Move Fast and Kill All Humans | ARC: Religion, Politics, Et Cetera

Ever since he was a kid, Eliezer Yudkowsky wanted to save the world.

A precocious teenager, a self-described “genius,” Yudkowsky skipped high school and college to devote himself to trying to bring into existence artificial superintelligence (ASI)—that is, smarter-than-human machines that, he hoped, would have the power to make themselves even smarter, in ways mere humans couldn’t imagine. These superior digital beings would replace us—or merge with us—and would colonize the galaxy, gobbling up atoms everywhere they went, turning the universe into a giant computer, filling “the stars with fun and wonder.”

At first, the young Yudkowsky was on the side of the machines. He had no degrees or official pedigree—and he didn’t do conventional AI research—but he came to be surprisingly influential. He founded the Singularity Institute for Artificial Intelligence (SIAI) in 2000, hoping to bring on the Singularity, a name popularized by the science fiction writer Vernor Vinge for the moment when the rate of technological transformation would become too rapid to follow—and perhaps too alien for humans to even understand. In 1998, Yudkowsky declared: “My first allegiance is to the Singularity, not humanity…. I don’t know what the Singularity will do with us. I don’t know whether Singularities upgrade mortal races, or disassemble us for spare atoms…. If it comes down to Us or Them, I’m with Them.”

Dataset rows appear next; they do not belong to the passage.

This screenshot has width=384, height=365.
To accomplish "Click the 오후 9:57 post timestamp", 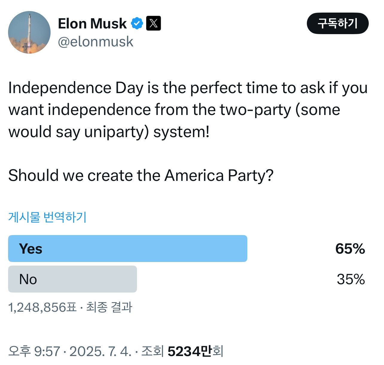I will (x=34, y=351).
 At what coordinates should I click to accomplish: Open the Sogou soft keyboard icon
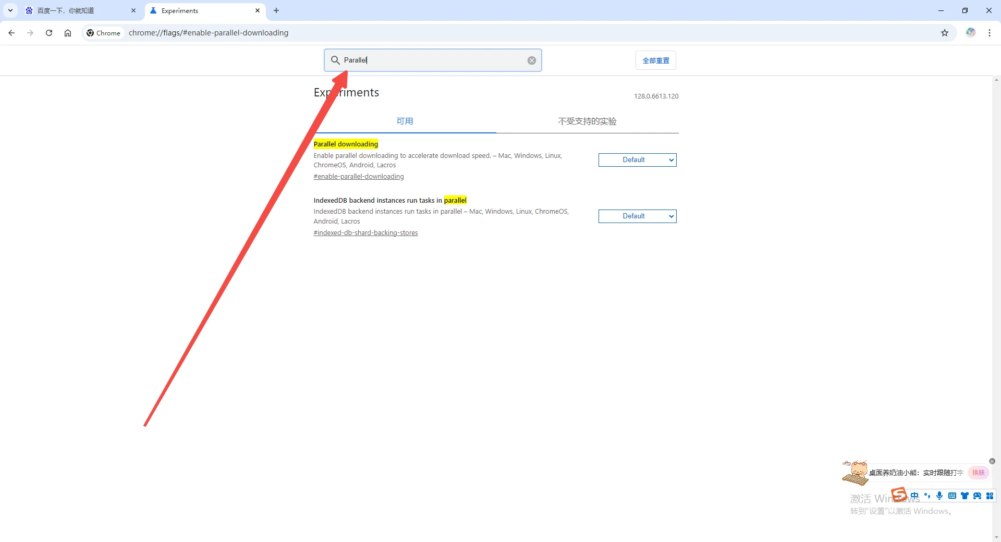pos(952,496)
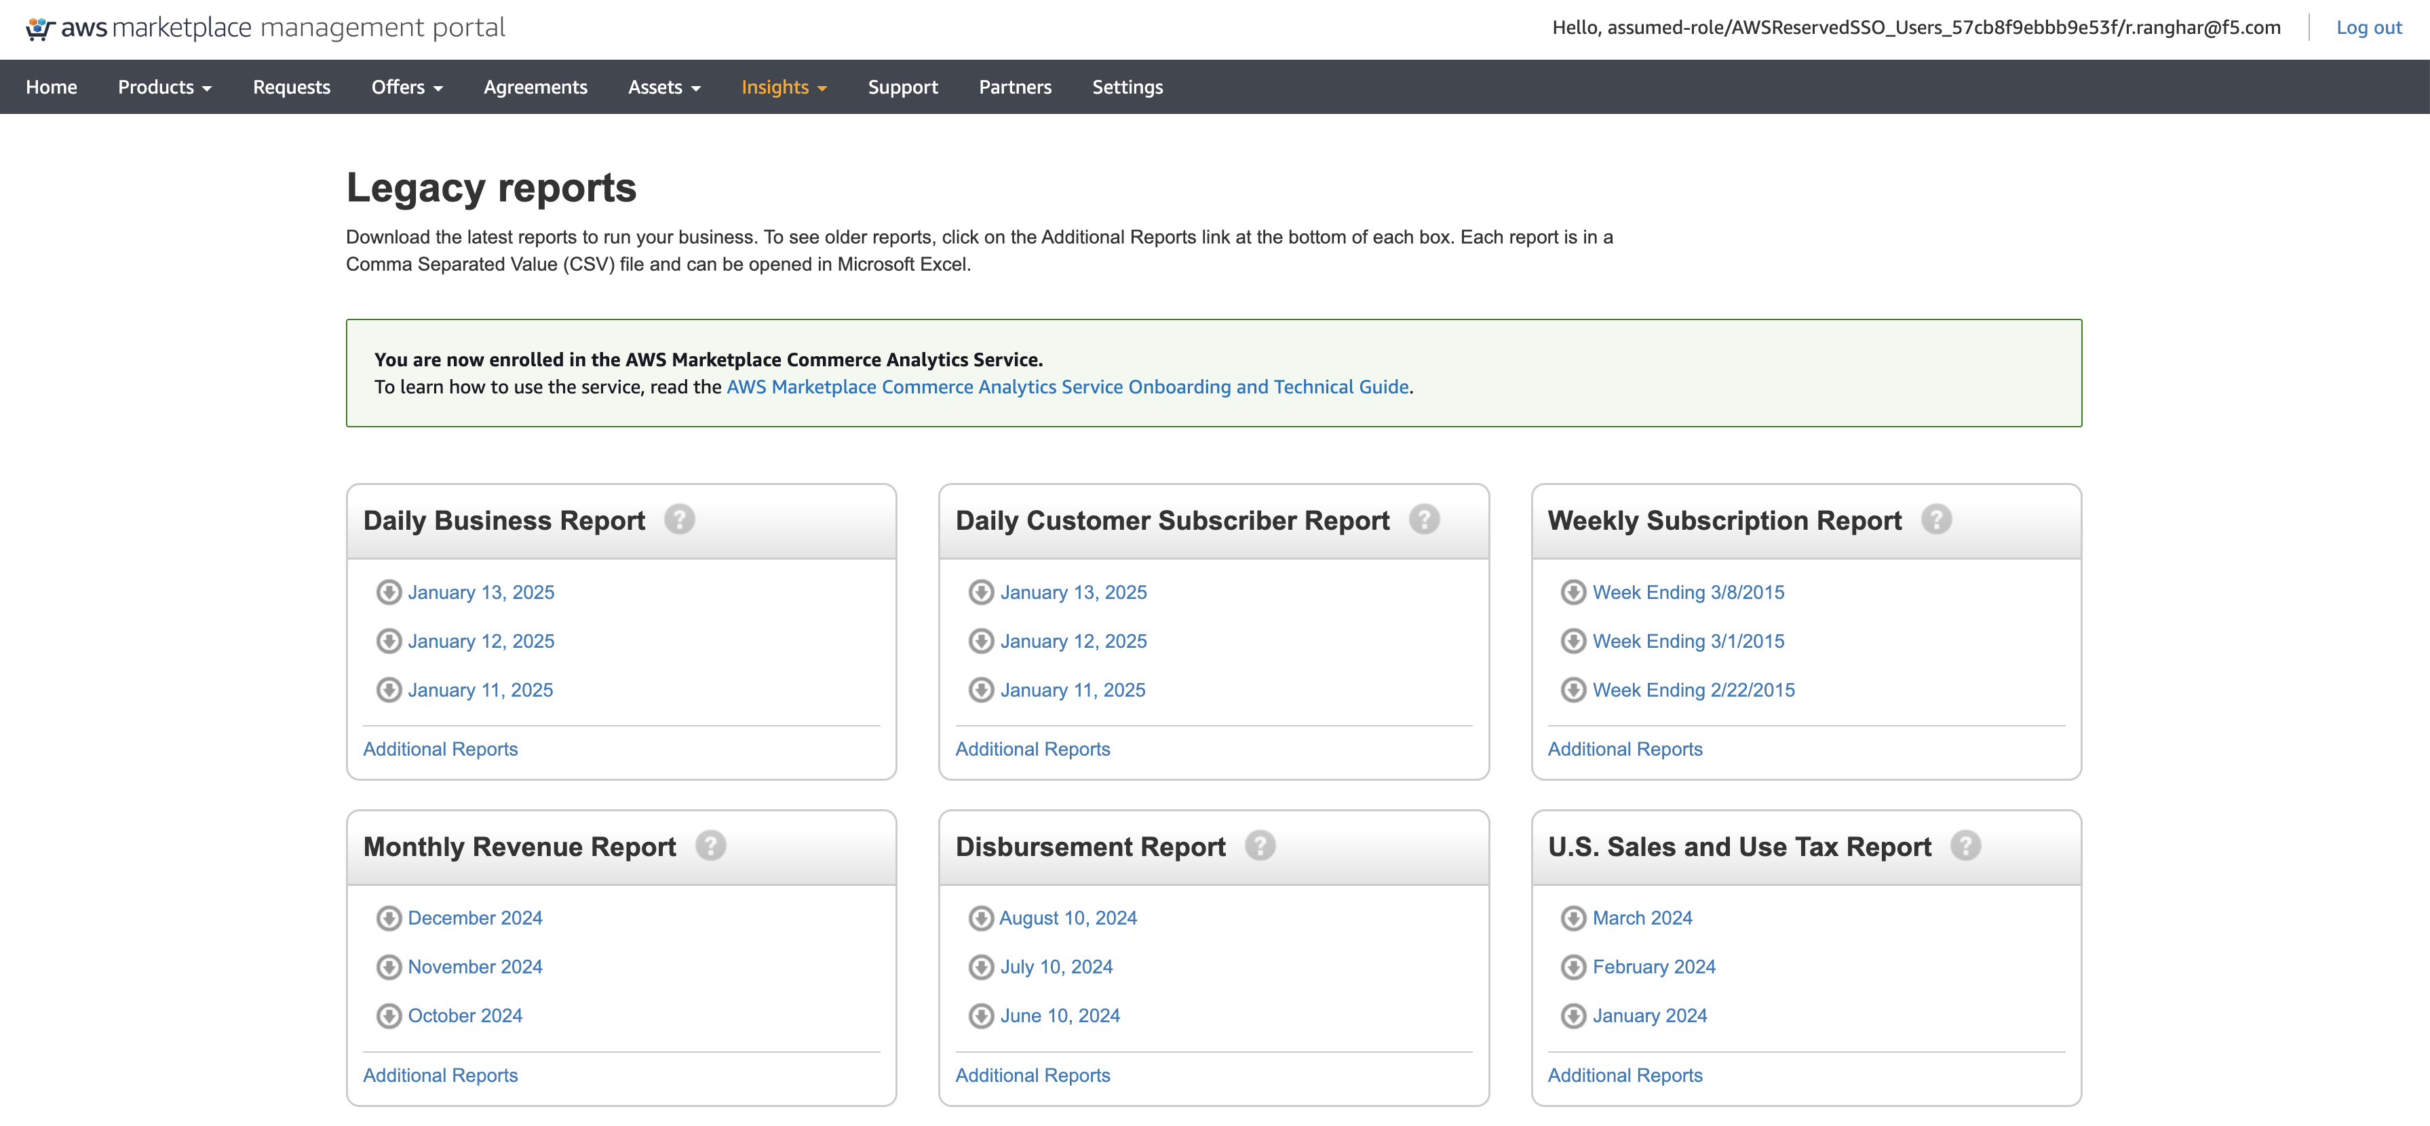The height and width of the screenshot is (1126, 2430).
Task: Switch to the Agreements tab
Action: (x=535, y=87)
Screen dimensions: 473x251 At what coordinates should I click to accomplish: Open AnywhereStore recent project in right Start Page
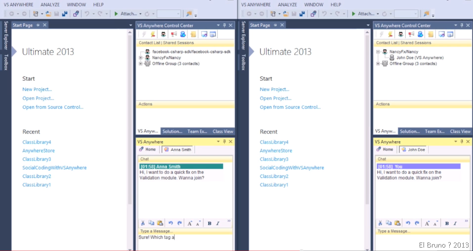[x=276, y=151]
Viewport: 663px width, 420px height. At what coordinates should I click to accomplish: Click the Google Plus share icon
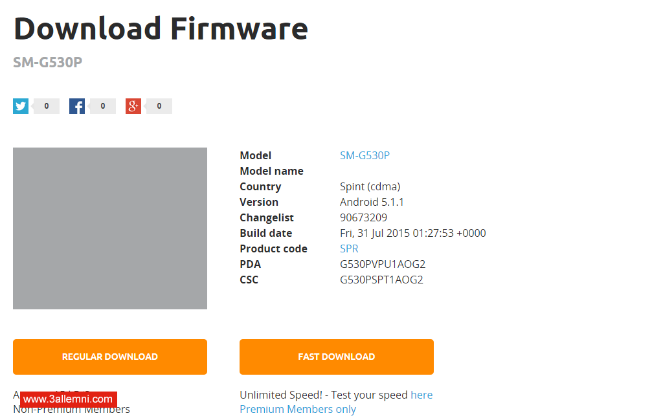[x=133, y=106]
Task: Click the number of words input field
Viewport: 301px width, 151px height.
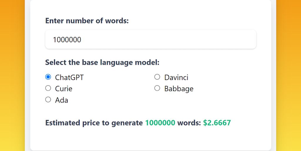Action: tap(151, 40)
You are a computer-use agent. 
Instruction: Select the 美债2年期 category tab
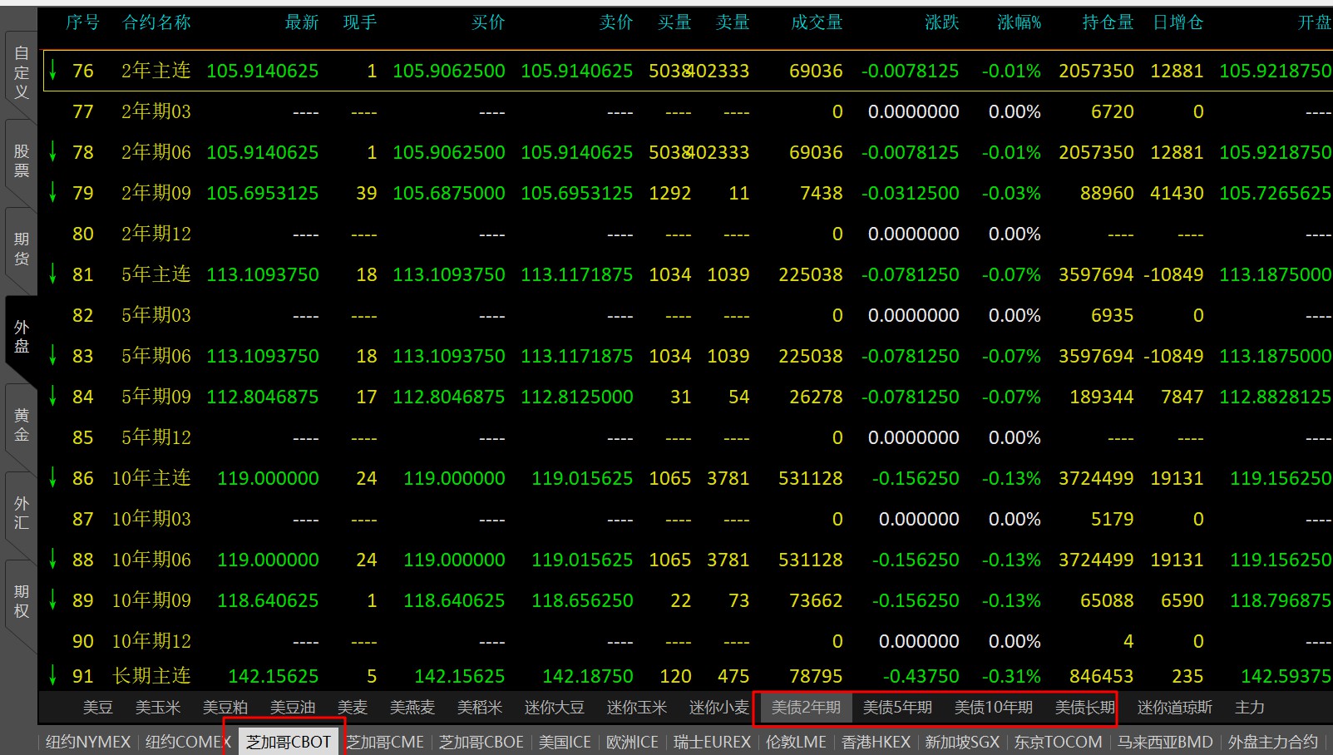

But he changed his mind. AI, he decided, would pose an existential risk to humanity. If an artificial superintelligence were not properly aligned to human values, it would, by default, kill all humans. Since that revelation, he has devoted himself to sounding the alarm. Along the way, he has made some unlikely—and powerful—friends. Peter Thiel helped bankroll the Singularity Institute (now the Machine Intelligence Research Institute, or MIRI). One of the founders of the major AI company DeepMind, Shane Legg, first started taking the prospect of superintelligence seriously after hearing Yudkowsky give a talk.

Legg and his fellow cofounder Demis Hassabis were speakers at the Singularity Summit, which Yudkowsky organized, in 2010. At a cocktail party held at Thiel’s townhouse, Yudkowsky introduced the scientists to the tech financier. Thiel gave $2.25 million, becoming DeepMind’s first major investor. Google later bought the company for between $400 and $650 million. No wonder then that Sam Altman, CEO and cofounder of OpenAI, once quipped on Twitter/X that “eliezer has IMO done more to accelerate AGI [artificial general intelligence] than anyone else.”

Though he has influenced many in the hothouse of Silicon Valley, Yudkowsky’s writing has not found a larger audience. His style is opaque and jargon-soaked. He was a major influence on the rationalist community, co-founding the online forum LessWrong, which has devoted itself to understanding and counteracting cognitive biases, and he authored a series of influential essays on rationality known as the “Sequences.” He has written millions of words of fan fiction to communicate his worldview and fears, including a 660,000-word fanfic novel, Harry Potter and the Methods of Rationality.

Now, it seems, the world is catching up to Yudkowsky’s eccentric vision. When OpenAI launched ChatGPT in 2022, it became one of the fastest growing product launches in history, attracting 100 million active monthly users in two months. Today, hundreds of billions of dollars in investments are pursuing the dream of artificial general intelligence—that is, a computer system that would be as good or better than any human at most economically valuable tasks—and trillions are projected to be spent over the next decade. If Yudkowsky is our greatest writer of fan fiction, we find ourselves increasingly living within a work he has played a substantial hand in authoring. As the influential blogger Scott Alexander once joked, in a comment on LessWrong, “Oh god. The future of the human species is in the hands of a guy who writes crossover fan-fiction.”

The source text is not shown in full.